見る、操作する——
神経科学で解明された
「記憶」をめぐる5つの疑問
光遺伝学や高度な画像テクノロジーの発達により、記憶の形成メカニズムに関する知見がもたらされた。記憶の可視化だけでなく、操作さえ可能になっている。 by Joshua Sariñana2021.10.08
人間の脳には860億個のニューロン(脳を構成する神経細胞)が存在する。その1つ1つが数千もの接続部を持ち、数百兆ものシナプスを生み出している。シナプスはニューロン間の接合部位で、そこには記憶が保存されている。脳内には膨大な数のニューロンとシナプスが存在するため、特定の記憶が存在する正確な位置を見つけ出すことは科学的な難題だ。

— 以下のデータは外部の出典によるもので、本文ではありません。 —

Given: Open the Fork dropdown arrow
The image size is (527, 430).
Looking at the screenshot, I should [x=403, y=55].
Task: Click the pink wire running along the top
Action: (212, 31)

記憶がどのように形成されるかの解明は、最終的には自分自身についての理解を深めることにつながり、精神的な鋭敏さの維持にも役立つかもしれない。記憶はアイデンティティ形成に役立ち、記憶障害は脳の障害を示している可能性がある。アルツハイマー病はシナプスを破壊し、記憶を奪う。依存症は、脳の学習と記憶を蓄える中枢が機能しなくなる。そして、うつ病などの精神疾患では記憶障害が見られる。

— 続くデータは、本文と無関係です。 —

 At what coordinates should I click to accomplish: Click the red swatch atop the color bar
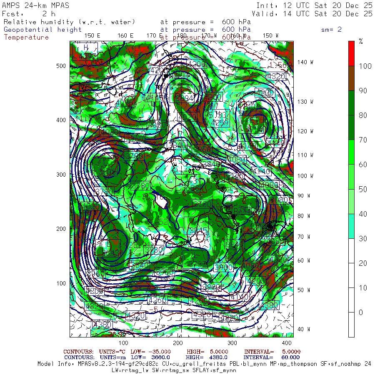pos(351,53)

神経科学は、多くの点で記憶の本質を明らかにしてきた。それと同時に、記憶とは何かという概念を一変させた。以下に挙げる5つの問いで、これまでどれだけのことが解明されたのか、どのような謎が残っているのかを紹介する。
脳の記憶を可視化できるのか?
神経科学者は何十年もの間、脳内の記憶の基本的な輪郭を観察してきた。しかし、記憶痕跡(memory engram)と呼ばれる脳内に残っている記憶の物理的痕跡を見られるようになったのは、つい最近のことだ。記憶痕跡は接続し合うニューロン群に蓄積されている。記憶痕跡を持つニューロンを発光させることで、特殊な顕微鏡でそのニューロンを観察できる。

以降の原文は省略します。